Required action A.
In the passage about Michelle Obama's podcast remarks, who was her guest on the show?
Required action B.
Transcribe the passage about Michelle Obama's podcast remarks word for word, from "Obama’s guest on" up to and including "mentioning his name.".
Required action C.
Go on with the passage about Michelle Obama's podcast remarks, picking up after its final sentence.

Quoted passage.

§ §

Even former First Lady Michelle Obama, who encouraged physical activity, has struggled to keep up her daily cardio during COVID-19.

“There have been periods throughout this quarantine, where I just have felt too low,” Obama said on Wednesday’s episode of The Michelle Obama Podcast. “You know, I’ve gone through those emotional highs and lows that I think everybody feels, where you just don’t feel yourself, and… there’s been a week or so where I had to surrender to that, and not be so hard on myself. And say, you know what, you’re just not feeling that treadmill right now.”

Obama’s guest on her show, journalist Michele Norris, commented that that was unusual for her good friend.

“It is unusual and it is, you know, it’s a direct result of just being out of, out of body, out of mind. And spiritually, these are not, they are not fulfilling times,” Obama said. “So I, I know that I am dealing with some form of low-grade depression. Not just because of the quarantine, but because of the racial strife, and just seeing this administration, watching the hypocrisy of it, day in and day out, is dispiriting.”

Obama later returned to the subject of her husband Barack Obama’s presidential successor, Donald Trump, without mentioning his name.

“I’d be remiss [not] to say that part of this depression is also a result of what we’re seeing in terms of the protests, the continued racial unrest that has plagued this country since its birth,” Obama said. “I have to say, that waking up to the news, waking up to how this administration has or has not responded, waking up to, yet another, um, story of a Black man or a Black person somehow being dehumanized, or hurt or killed, or falsely accused of something, it is exhausting. And, and it has led to a weight that I haven’t felt in my life, in a while.”

§ §

Given information.
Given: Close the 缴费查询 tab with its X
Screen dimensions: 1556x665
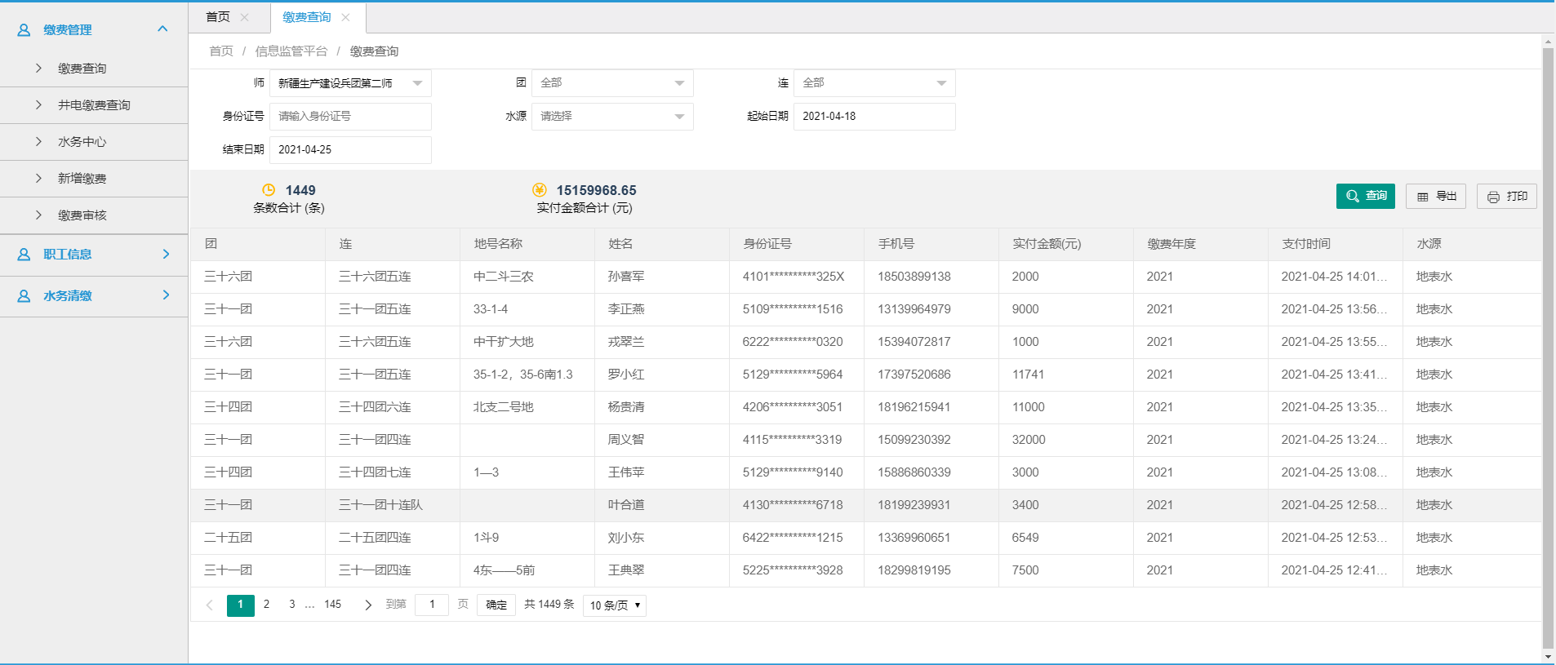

§ §

Answer A.
Journalist Michele Norris.

Answer B.
Obama’s guest on her show, journalist Michele Norris, commented that that was unusual for her good friend.

“It is unusual and it is, you know, it’s a direct result of just being out of, out of body, out of mind. And spiritually, these are not, they are not fulfilling times,” Obama said. “So I, I know that I am dealing with some form of low-grade depression. Not just because of the quarantine, but because of the racial strife, and just seeing this administration, watching the hypocrisy of it, day in and day out, is dispiriting.”

Obama later returned to the subject of her husband Barack Obama’s presidential successor, Donald Trump, without mentioning his name.

Answer C.
The Becoming author said she tries to move through those negative feelings by focusing on the small things, reaching out to loved ones and sticking to a daily routine.

“Right around 5 o’clock, everybody comes out of their nooks and we do an activity,” Obama said. “Like puzzles have become big. Just sitting and doing these thousand-piece puzzles. The girls are just, like, into them. And we’re all sitting on the floor around a table where the puzzle is now permanently set up. And then we sit down for dinner and we talk some more. And then afterwards, the girls and Barack and another friend there, they’ve got a Spades tournament. So Barack has taught the girls Spades, so now there’s this vicious competition.”

She added that Sasha and Malia never would have sat down and learned a card game from their dad if not for the forced break.

Obama, too, is learning new skills out of necessity during this trying time.

“Not to put anybody out of work, but this time has taught me how to do my own waxing, do my nails…,” she said. “There’s a lot of stuff, I’m figuring out, if I want it done, I gotta figure out how to do it, but that’s how we were raised, right?”